Individuation. It's an important developmental phase.
Give your daughter plenty of space, trust her to make decisions and to organise things for herself, then validate her decision-making, even if it's a bit wonky.
Let her feel the warmth of your approval and appreciation, even when -inside- you're howling "Yes, I can see you made your own dinner but just look at the state of the kitchen!!"
Be her cheerleader (sort of quietly, unobtrusively on the sidelines -nothing too obvious or public) as she makes arrangements that inconvenience everyone else but work out beautifully for her; consideration will grow out of her seeing you affirm her as an increasingly competent, dynamic person with agency and capacity to sort things out for herself.
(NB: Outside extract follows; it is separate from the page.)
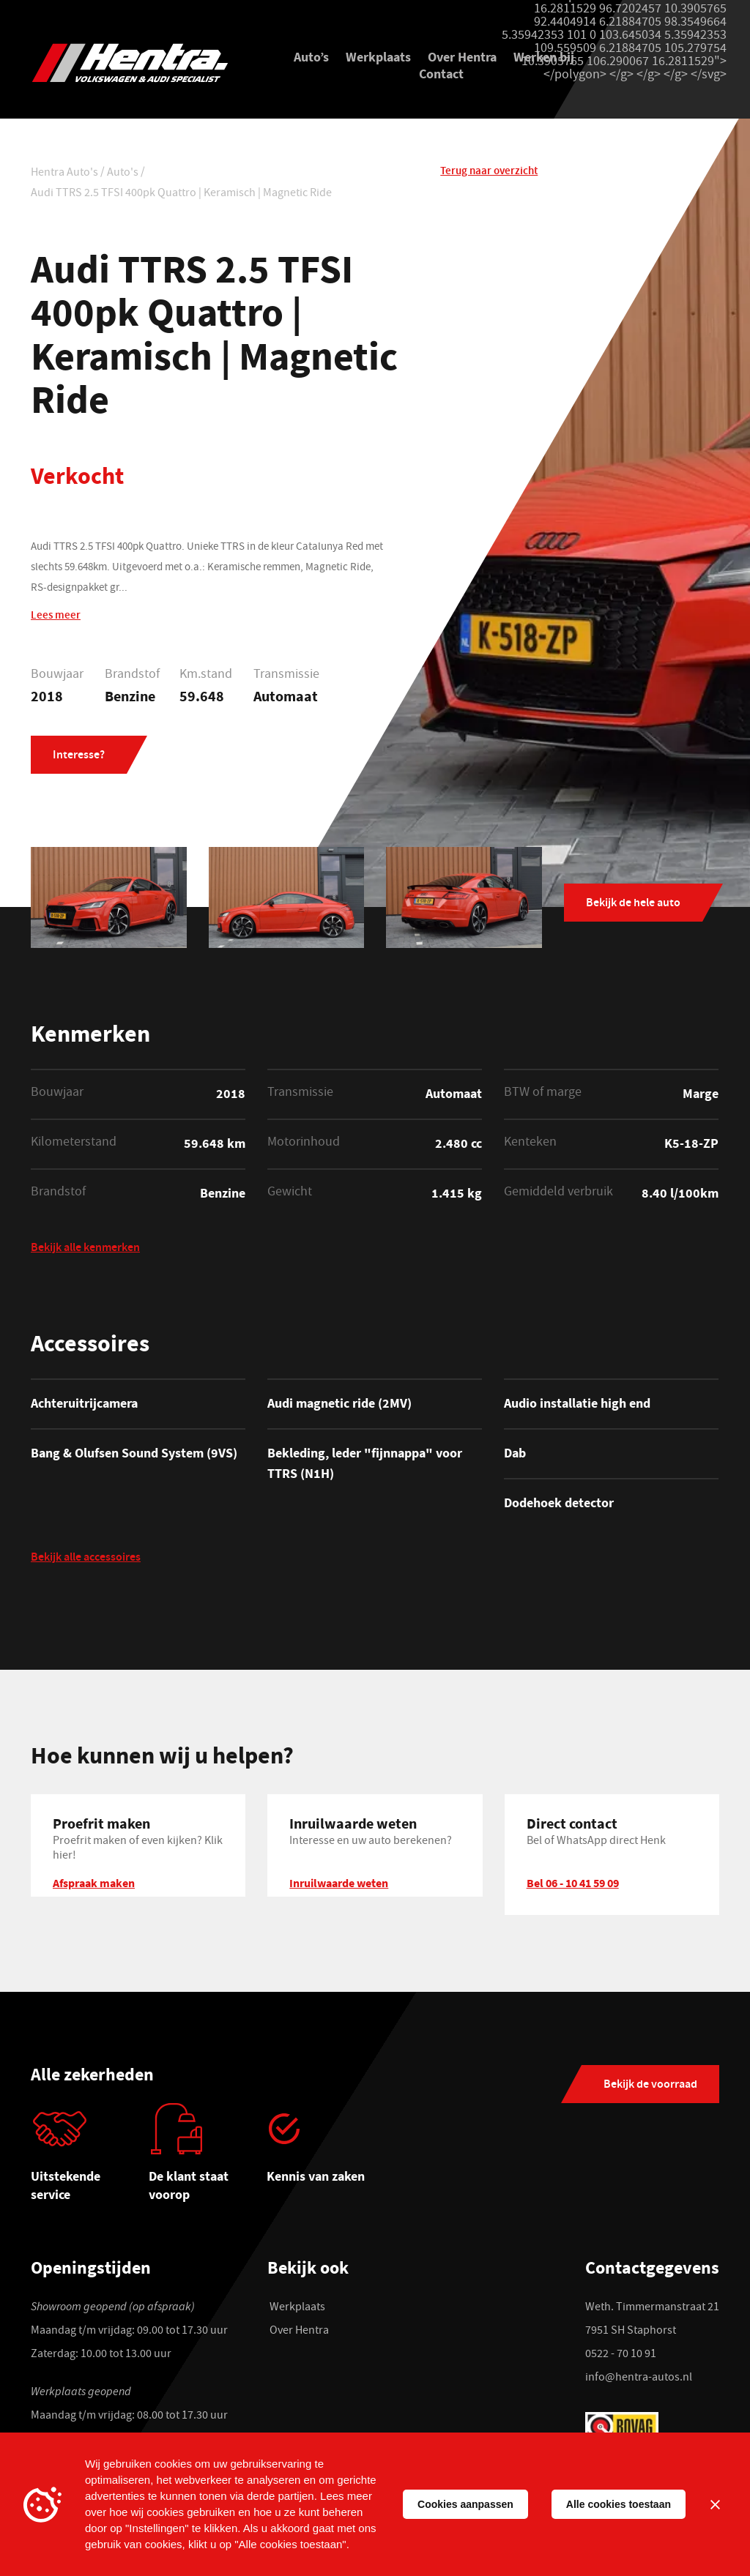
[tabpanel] (90, 2160)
My DD1 took teenagering seriously and behaved very challengingly for a long time. Family therapy (systems theory based, and a result of said behaviour being so off the wall it warranted clinical intervention) was the most refreshing thing. It empowered us as parents to focus on the whole picture rather than the minutiae of the detail, to see ourselves as instrumental in a developmental metamorphosis and not to take it so personally. I kind of knew this intuitively anyway (I was a similar teen), but with so many conflicting messages from school, family and society in general, we'd been second guessing ourselves. Once the penny dropped, things began to change pretty much straight away and things are now in an altogether different place.